---------- EXCERPT

Carl Sagan was on hand that weekend to represent the Planetary Society, which had helped fund the project. So was Steven Spielberg, who’d written a $100,000 check. Having grown up on Sagan’s Cosmos and Spielberg’s Close Encounters of the Third Kind and E.T.: The Extraterrestrial, I was star-struck. But I was also thrilled to witness what felt like the launch of a voyage that would finally turn science fiction into science reality.
No one at the symposium was rash enough to predict whether or when Horowitz’s project would succeed. But if you’d told the assembled scientists that 35 years would go by without META or any of its successors detecting even a hint of a signal, they’d have reacted with disappointment and disbelief. The aliens ought to be out there; they ought to be broadcasting; we ought to be able to hear them. But a 2020 Astronomical Journal paper detailing a search of 1,327 nearby stars at the highest sensitivity to date found zero candidate signals. So how is it that the Great Silence—to use the title phrase from astronomer Milan Ćirković’s 2018 book— continues?

--------------------

TASK LIST>
[1] Reproduce the excerpt about the search for alien signals verbatim from "Carl Sagan was" up to and including "into science reality.".
[2] Name every person mentioned in the excerpt about the search for alien signals.
The listing after the excerpt about the search for alien signals is not needed for anything asked here.

---------- PROVIDED DATA

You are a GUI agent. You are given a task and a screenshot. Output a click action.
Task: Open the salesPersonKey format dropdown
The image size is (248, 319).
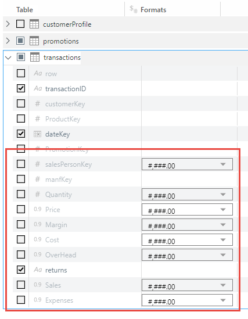pyautogui.click(x=187, y=164)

--------------------

WRITTEN ANSWERS>
[1]
Carl Sagan was on hand that weekend to represent the Planetary Society, which had helped fund the project. So was Steven Spielberg, who’d written a $100,000 check. Having grown up on Sagan’s Cosmos and Spielberg’s Close Encounters of the Third Kind and E.T.: The Extraterrestrial, I was star-struck. But I was also thrilled to witness what felt like the launch of a voyage that would finally turn science fiction into science reality.

[2] Carl Sagan, Steven Spielberg, Horowitz, Milan Ćirković